Martinez continues to suffer aftershocks of the beatings, her wrists still bearing painful reminders where the handcuffs dug into her skin.
“I had a concussion. I was getting really bad dizzy spells, so I was throwing up and extremely nauseous,” Martinez said.
Photos show the bruises she suffered during the two beatings.
After two ER visits, Martinez has more MRI scans scheduled to track possible nerve damage. She's also still trying to understand what happened to her.
“I really don’t remember that much. It’s kind of like a blur,” Martinez said. “I got there. I had a drink. Then after that scuffling, and then me questioning why I was even arrested.”
Arrest at gentleman's club
A driver captured on video the beating during Martinez's arrest outside Scores gentleman's club.
The arrest report said she quit her job at the club on her first day and was drunk. The club kicked her out, then wanted her arrested for not leaving the parking lot.
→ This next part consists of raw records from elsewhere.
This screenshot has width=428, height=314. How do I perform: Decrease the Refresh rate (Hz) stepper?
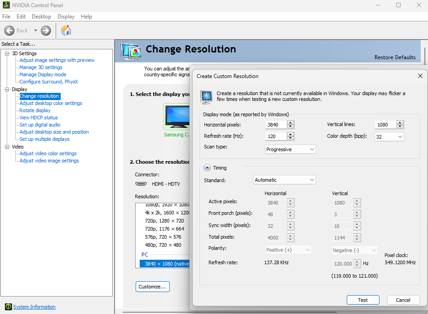291,138
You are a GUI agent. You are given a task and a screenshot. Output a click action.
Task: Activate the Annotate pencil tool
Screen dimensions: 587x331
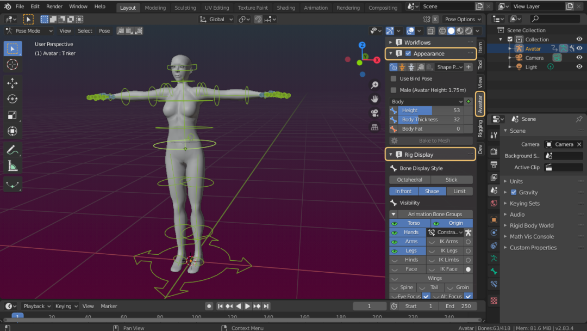click(13, 150)
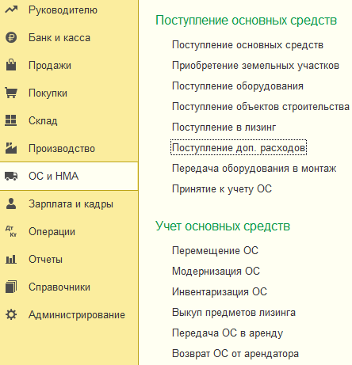The width and height of the screenshot is (352, 365).
Task: Click the bar chart icon for Отчеты
Action: click(11, 259)
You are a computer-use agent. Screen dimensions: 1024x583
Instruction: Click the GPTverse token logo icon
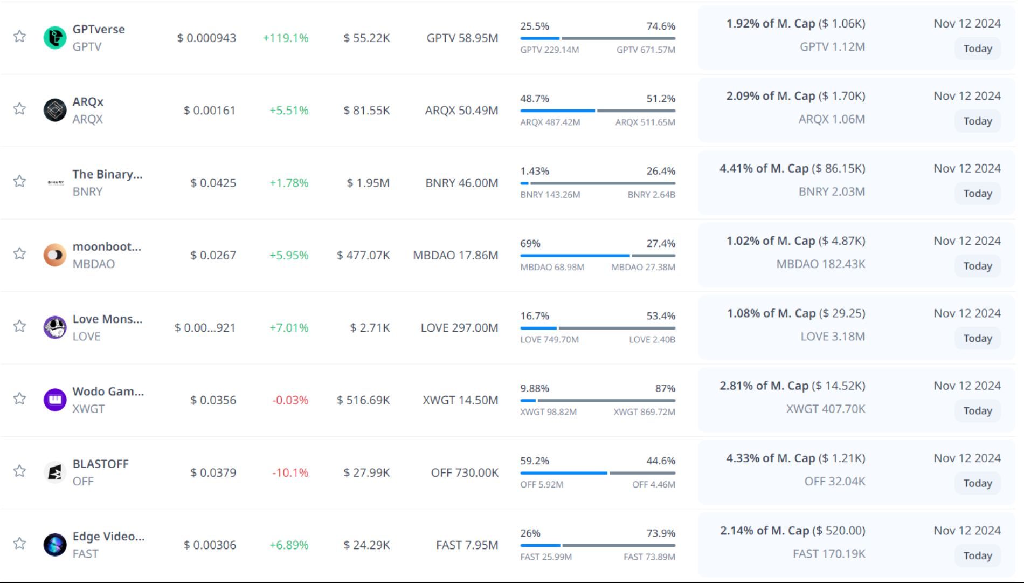pos(54,38)
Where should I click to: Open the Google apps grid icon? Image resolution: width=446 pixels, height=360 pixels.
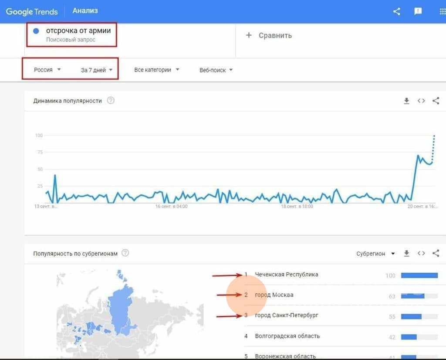[443, 11]
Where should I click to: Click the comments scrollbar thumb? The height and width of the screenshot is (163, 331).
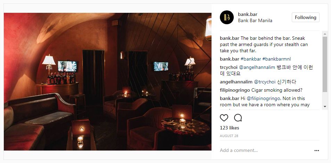(325, 64)
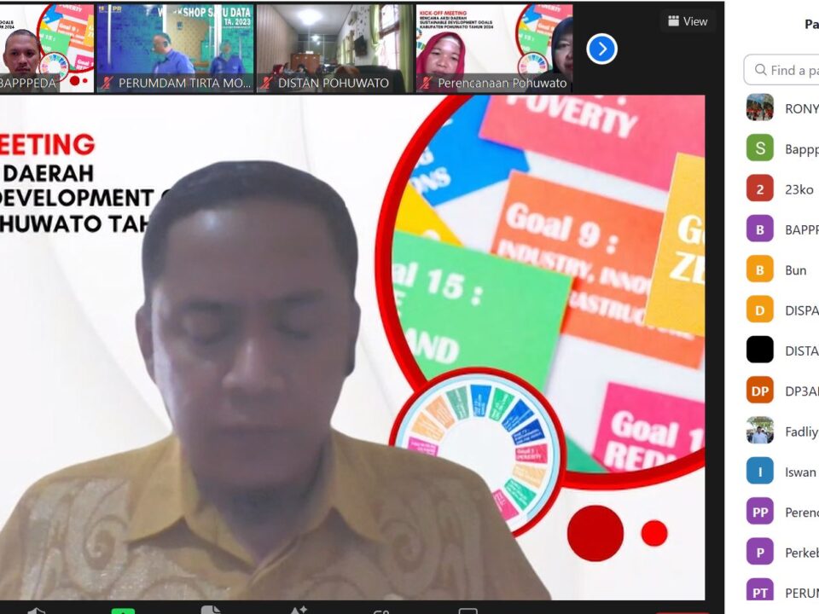
Task: Show next participants with blue arrow button
Action: 601,49
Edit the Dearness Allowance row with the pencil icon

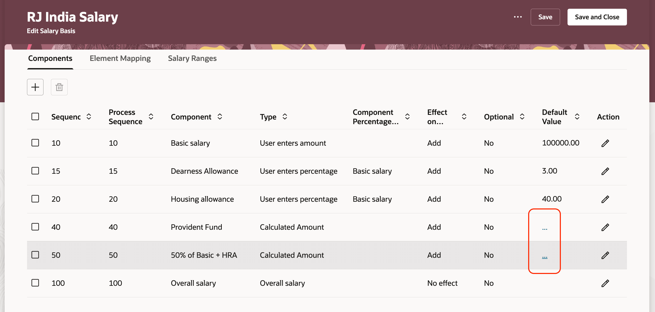click(605, 171)
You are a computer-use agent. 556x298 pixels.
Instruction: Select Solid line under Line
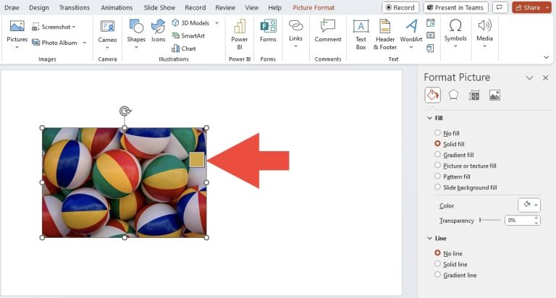438,264
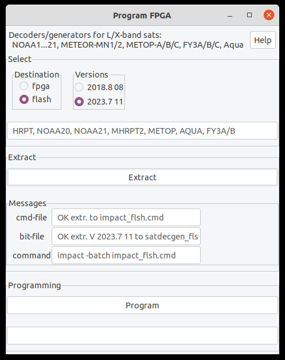
Task: Click the empty status field below Program
Action: point(142,336)
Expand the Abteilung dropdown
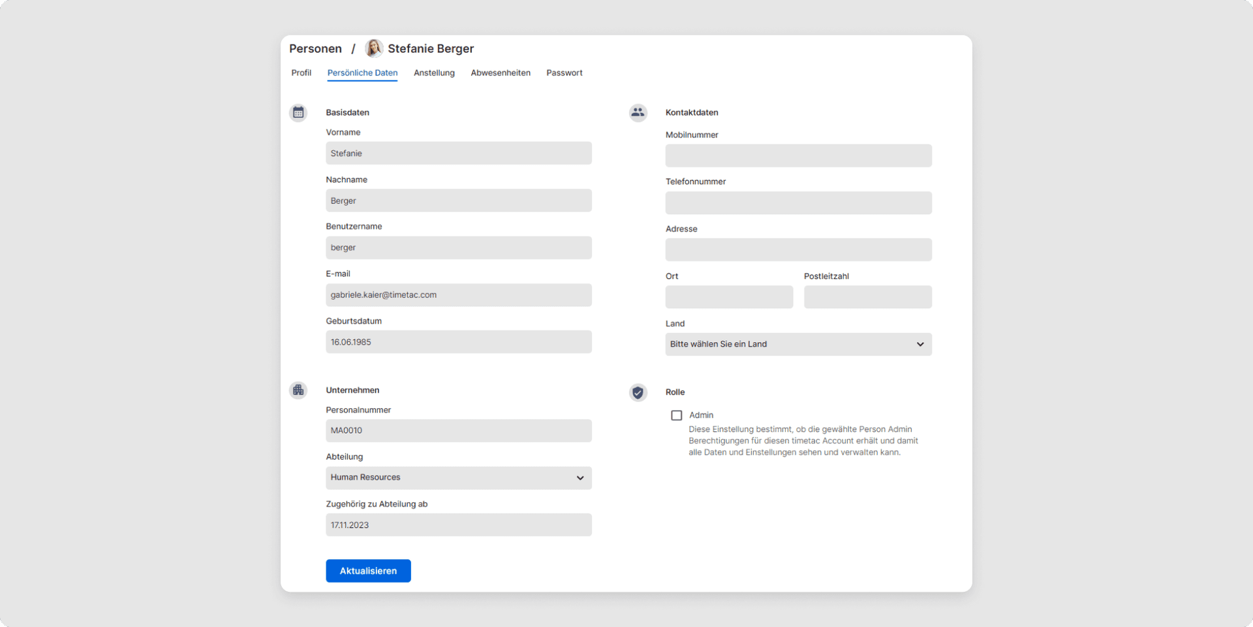This screenshot has height=627, width=1253. coord(458,477)
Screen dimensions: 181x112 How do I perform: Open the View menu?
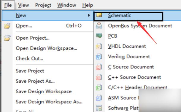(x=23, y=5)
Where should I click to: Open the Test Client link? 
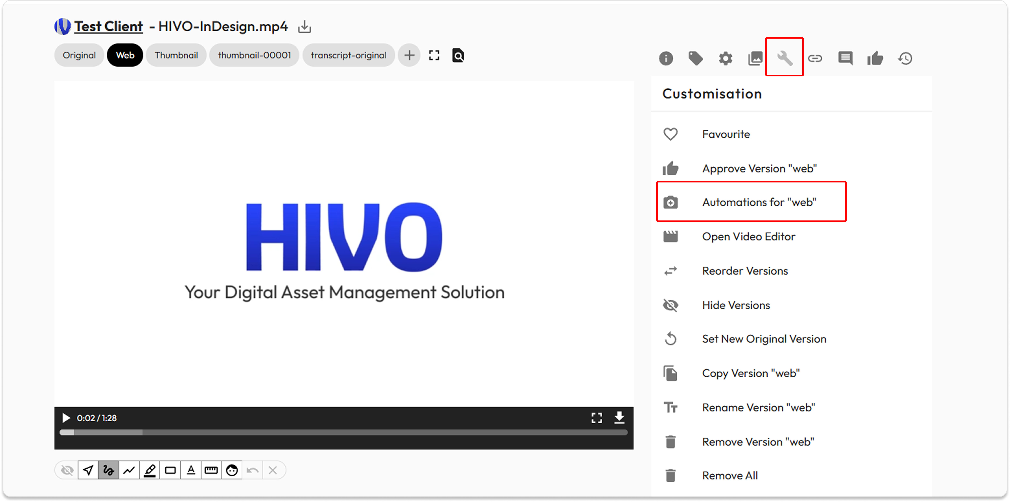pos(108,26)
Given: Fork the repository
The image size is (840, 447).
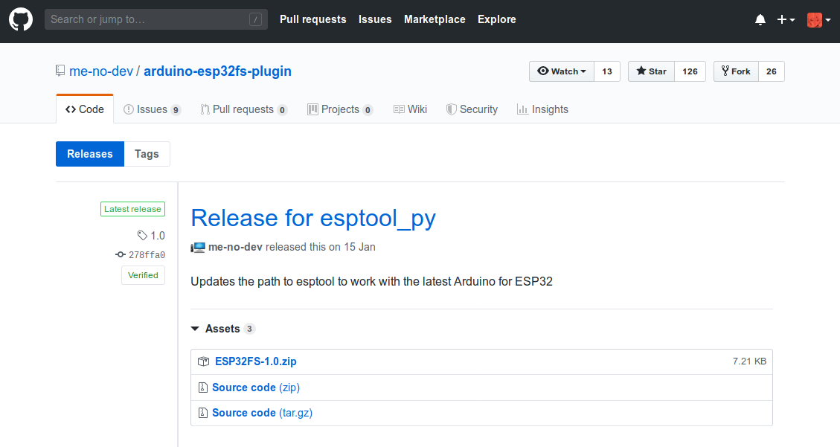Looking at the screenshot, I should pos(736,71).
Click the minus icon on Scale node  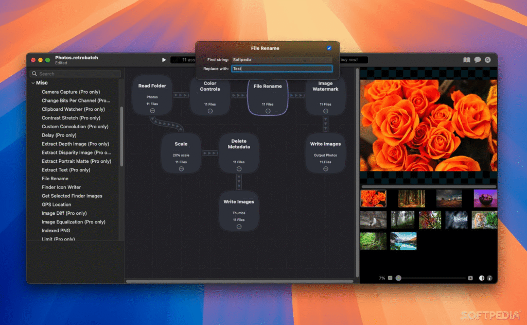181,169
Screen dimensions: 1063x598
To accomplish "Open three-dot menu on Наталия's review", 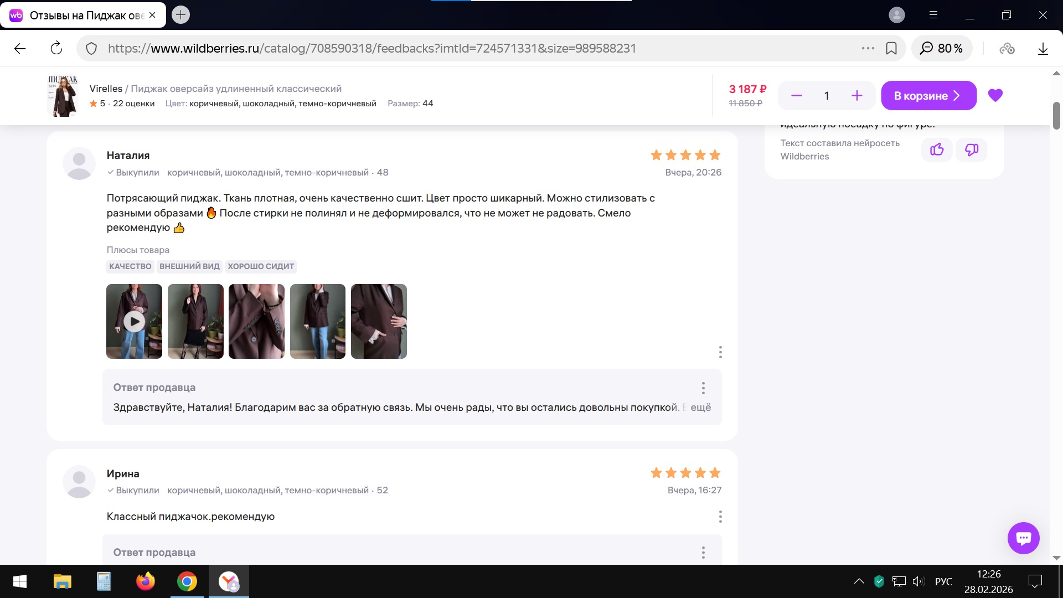I will click(720, 352).
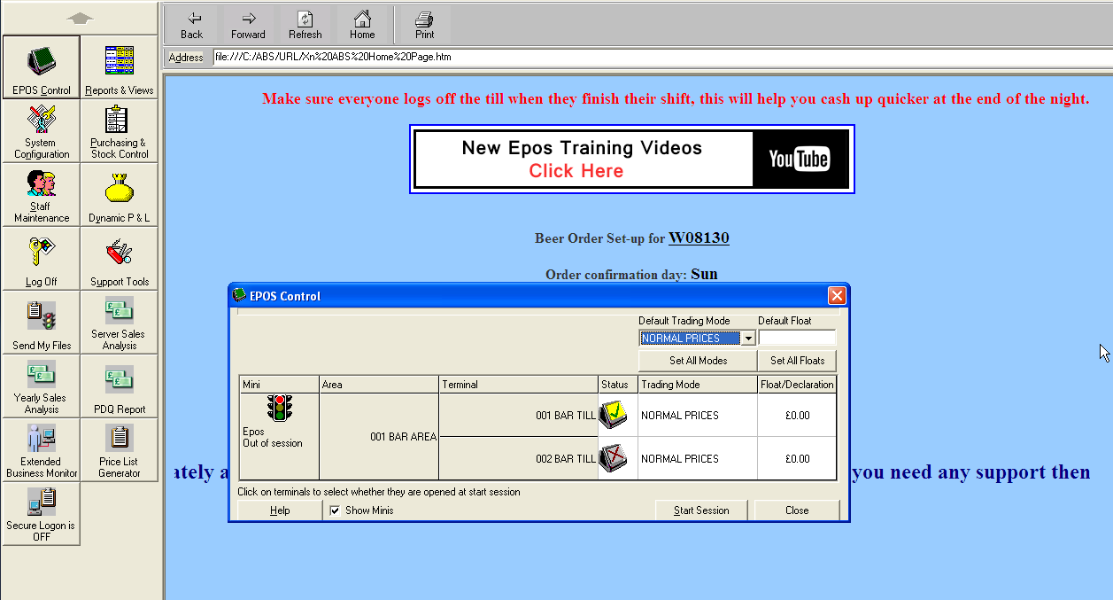Click the Support Tools icon

[120, 258]
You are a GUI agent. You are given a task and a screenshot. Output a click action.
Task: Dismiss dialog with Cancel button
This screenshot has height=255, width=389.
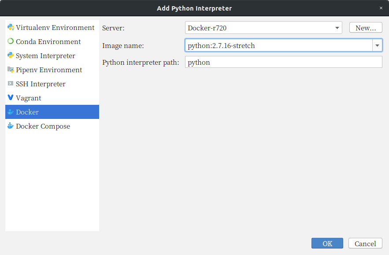coord(365,244)
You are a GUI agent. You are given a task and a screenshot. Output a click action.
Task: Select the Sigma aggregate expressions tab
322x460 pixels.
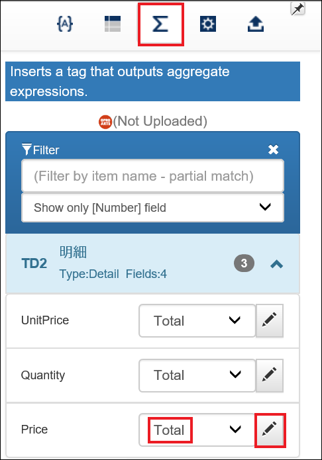pos(161,24)
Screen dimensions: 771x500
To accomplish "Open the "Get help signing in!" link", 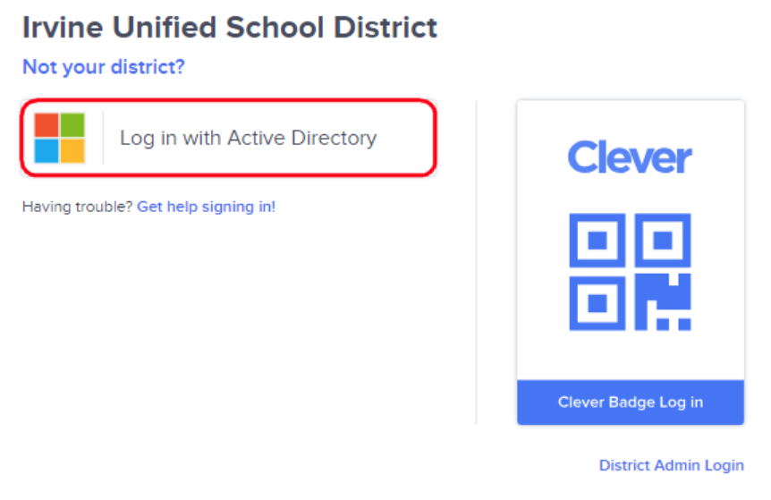I will pos(206,207).
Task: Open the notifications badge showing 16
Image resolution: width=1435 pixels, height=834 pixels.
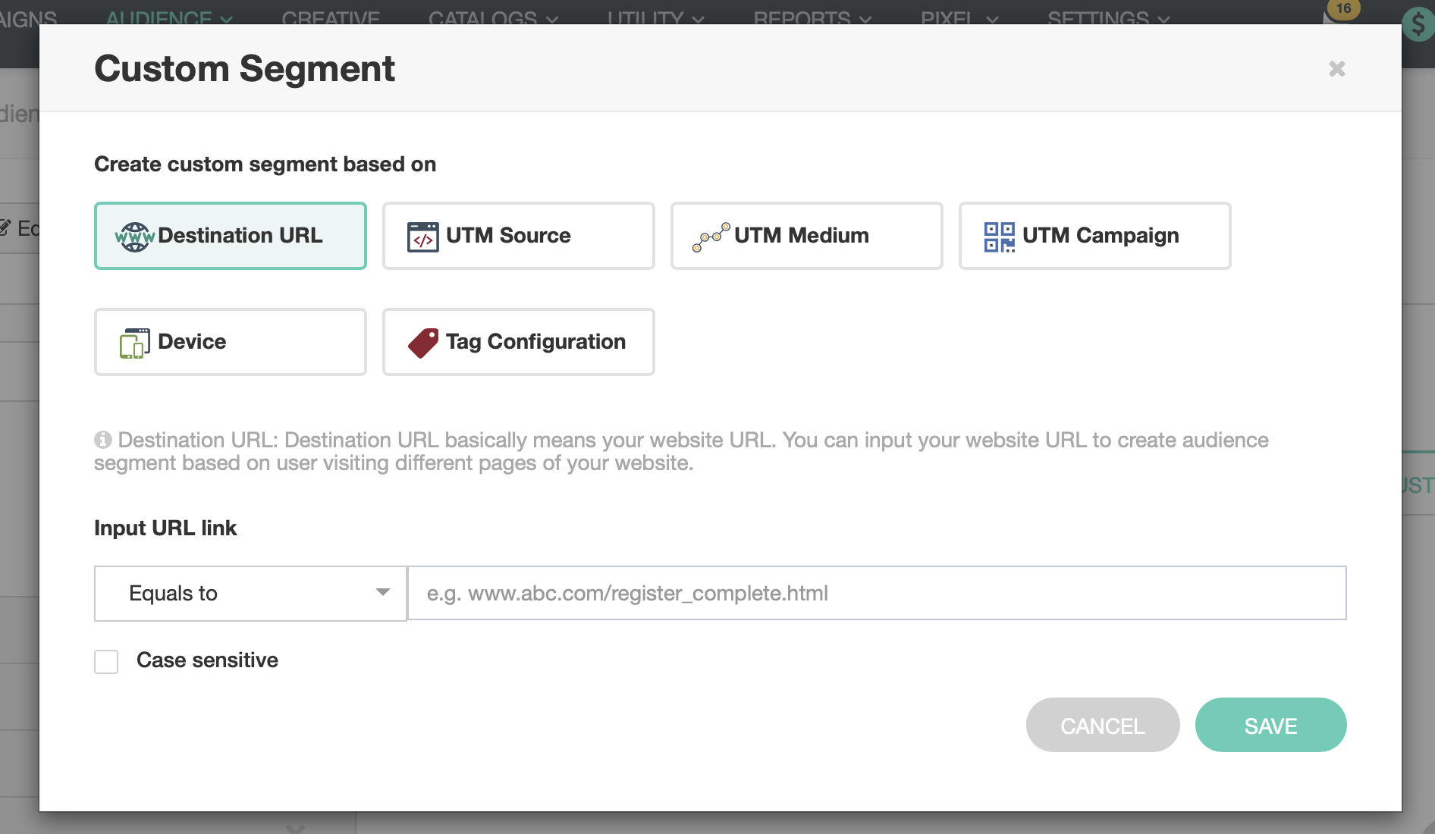Action: [x=1342, y=9]

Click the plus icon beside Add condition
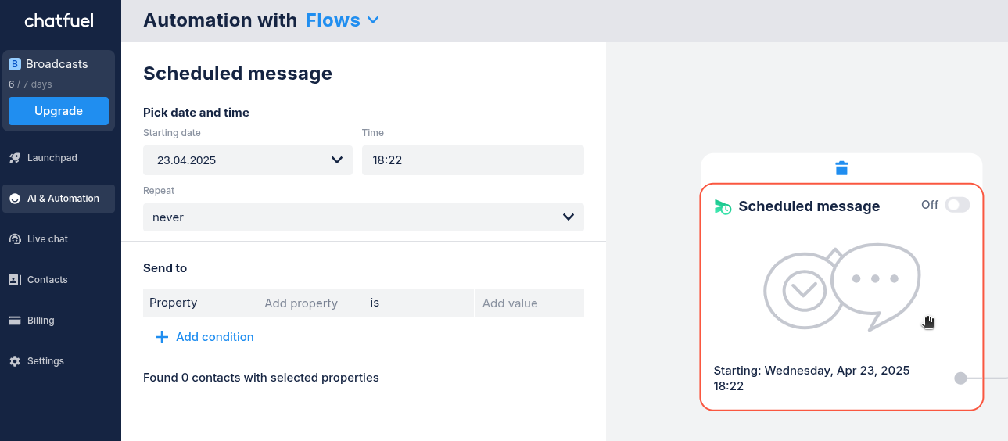(162, 337)
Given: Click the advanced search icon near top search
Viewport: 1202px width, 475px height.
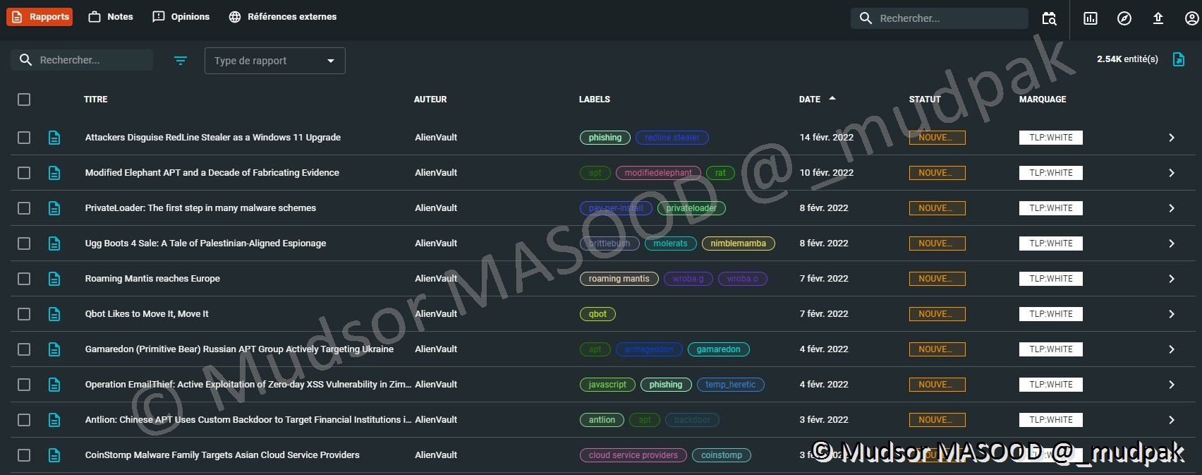Looking at the screenshot, I should [1049, 18].
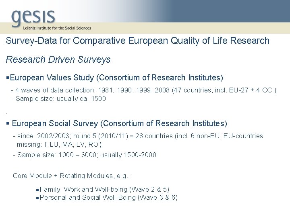This screenshot has height=217, width=290.
Task: Click the Core Module + Rotating Modules text
Action: (72, 176)
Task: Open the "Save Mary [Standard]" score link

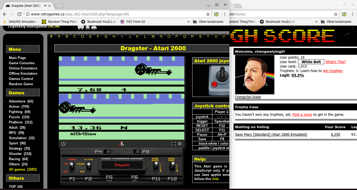Action: [x=271, y=134]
Another video, which was released by the Jacksonville Sheriff's Office, shows Martinez being struck repeatedly in the abdomen by the same officer at the jail until she passes out.
Martinez said the two days she spent in the jail after the beating were a haze.
“I was really disoriented and lost my perception of everything, so I was really confused,” she said. “I hardly remember anything. I just remember getting taken out of the cell, and they put me in a glass room, and two people came in and interrogated me about the situation. So, it was really confusing that they would pull me out like that and ask me questions when I was in that condition.”
Her lawyer said she'd already asked for an attorney at that point, so no one should have questioned her without her lawyer present.
Martinez said the officers who interviewed her were with JSO's integrity unit.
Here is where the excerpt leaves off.